濱口祐自さん |
六月は一年の中間点だから「おへそ」の月といわれる。
月末三十日、赤道倶楽部という店で「濱口祐自」さんのライブを聴く。
和歌山県熊野・勝浦に潜んでいたという奇跡のブルースギタリストである。
デルタ・ブルースからサティ・エリントンそしてライ・クーダー。
極めつけは泣けてくるくる。目はうるうるとする自身作詞作曲の弾き語り。
80年代遠洋マグロ漁船に乗りパプアニューギニアへ。
勝浦漁港の古い民家を、自らの手で切り出した竹を使ってクラブに改造、12年間経営と演奏生活。90年代、ヨーロッパ各地でストリート演奏の旅を続ける。
98年ソロギターアルバム「竹林パワーdream」を発表。
2001年東京青山での全国フィンガー・ピッキングギターコンテストで投票一位のオーディエンス賞獲得。2013年久保田麻琴プロデュースでアルバム制作。
渋谷のライブハウス、SARAVAH東京で記録的な観客動員を果たす。
東海大学体育学科出身の59歳。
小さく、細い体にパナマ帽とアロハシャツ。チノパンに裸足、すり減った運動靴。
だが目は鋭く、体から修羅場をくぐって来た男独特の殺気が漲っている。
二十人近くで満杯の店にはステキな男とステキな女性たち。
この店の主がひと声掛けて集まっていた。
私の右隣はミュージシャン、左隣りには某大学の心理学の女性教授とその友人三人であった。七時から九時半まで、二度のブレイクタイムをとって。
久々にブルース・ギターに酔った。
ライ・クーダーの映画、「パリ、テキサス」の主題曲は秀逸だった。
友人のノンフィクションライターが右隣に椅子を持って来たので久々に一緒に飲んだ。
いい気分を味わう事が出来た。
友人は私と同じ茅ヶ崎に住んでいるので一緒に東海道線に乗って帰宅した。
十二時少し過ぎ、一時からフランスとナイジェリア戦がある。
その前に朝日新聞の夕刊を広げた。いい気分が一気に不愉快に変わった。
衆参648人の所得公開ベスト10が載っていた。
第一位鳩山邦夫(自民)、所得なんと29億3757万円。
第二位が1億3429万円だからいかにダントツか分かる。ほとんどは遺産相続らしい。
何故ならこの政治家が何か生産したという話は聞いた事がない。
その存在だけで悪の権化の様な政治家だ。
世界中の蝶々を採集して来て、夜な夜な注射針を刺し、標本が趣味とか。
何をやったかといえば法務大臣の時に、死刑囚を13人あの世に送った事だ。
当然ダントツ第一位である。生き物を殺すのが好きな様だ。
あっちこっちの政党を渡り歩き、結局土下座みたいな形で自民党に復党させてもらった。今やいるかいないか分からない羽を失った、蝶々みたいな政治家だ。

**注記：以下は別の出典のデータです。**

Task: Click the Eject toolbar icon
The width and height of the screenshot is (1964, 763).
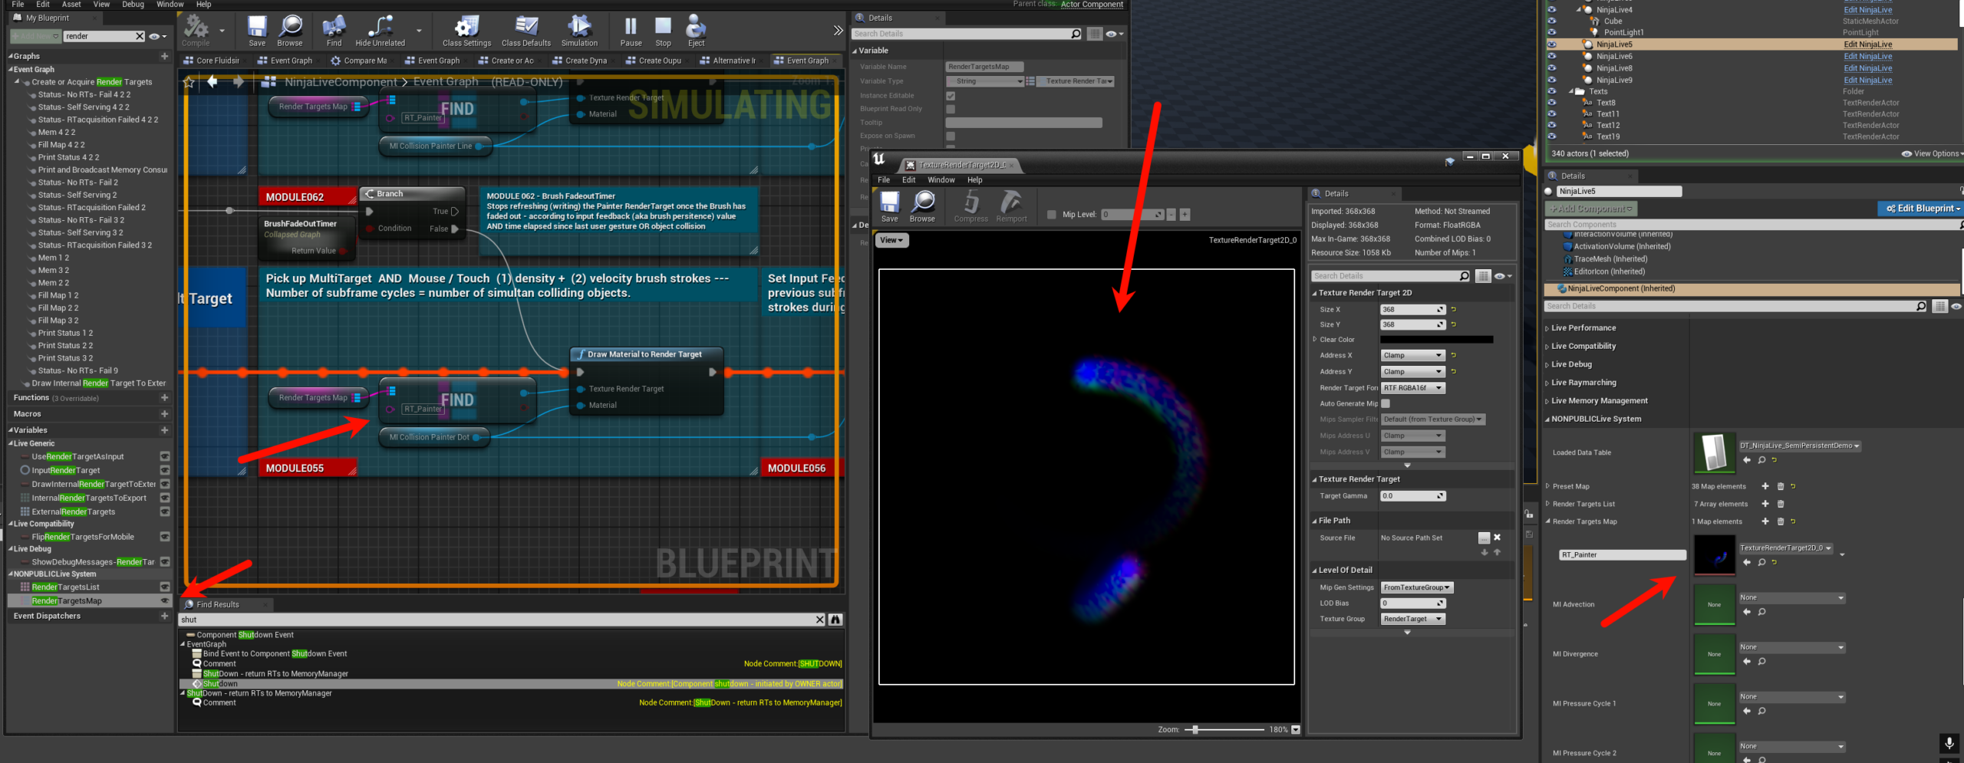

こんな人物が東京大学を主席で出たなんて悪夢の様な話だ。
地獄では首を吊られた13人が必ず復讐すると誓い合っているとか(?)
あーマッタク嫌な記事だぜと思っていると、もう一つ不愉快なものに出会った。
それは新潮社の広告「かもめのジョナサン/完成版/リチャード・バック著/五木寛之(創訳)」全二段の広告に、年老いた五木寛之の顔がドーンとあった。

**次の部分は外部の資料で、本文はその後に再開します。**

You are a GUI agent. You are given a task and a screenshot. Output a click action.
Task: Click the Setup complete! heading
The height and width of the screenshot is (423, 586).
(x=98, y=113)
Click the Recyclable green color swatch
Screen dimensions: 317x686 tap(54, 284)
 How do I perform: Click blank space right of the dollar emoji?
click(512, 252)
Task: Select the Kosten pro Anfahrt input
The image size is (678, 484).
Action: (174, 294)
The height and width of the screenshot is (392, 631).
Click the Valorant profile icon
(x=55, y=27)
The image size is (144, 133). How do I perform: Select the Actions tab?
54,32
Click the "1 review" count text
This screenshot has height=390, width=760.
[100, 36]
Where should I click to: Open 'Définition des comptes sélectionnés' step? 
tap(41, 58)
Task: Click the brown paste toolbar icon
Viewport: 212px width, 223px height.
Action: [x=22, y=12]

小説を書かなくなってしまった、元小説家、現エッセイスト、雑文家、講演稼業人だ。
その昔ある仕事を依頼しに芝のプリンスホテルへ行った時、六時間以上も待たされた。
小説より金儲けの方がはるかに上手い。
人の心の悩みを、手を変え品を変え、出版社を変えては商売する。
二年間位学んだ仏教学を種に売るのだ。法然、蓮如、親鸞を、足したり、引いたり、掛けたりしながら商品化する。この人は出版プロデューサーとしては一流であるといえる。
そして今、あの「かもめのジョナサン」と来た。この世とお別れ前のひと稼ぎ。
だが悩み深き現代人はこぞってこの本を買い求めるだろう。
あー嫌だ、嫌だ。「やもめのジョナサン」なんていう言葉がまた流行るのだろう。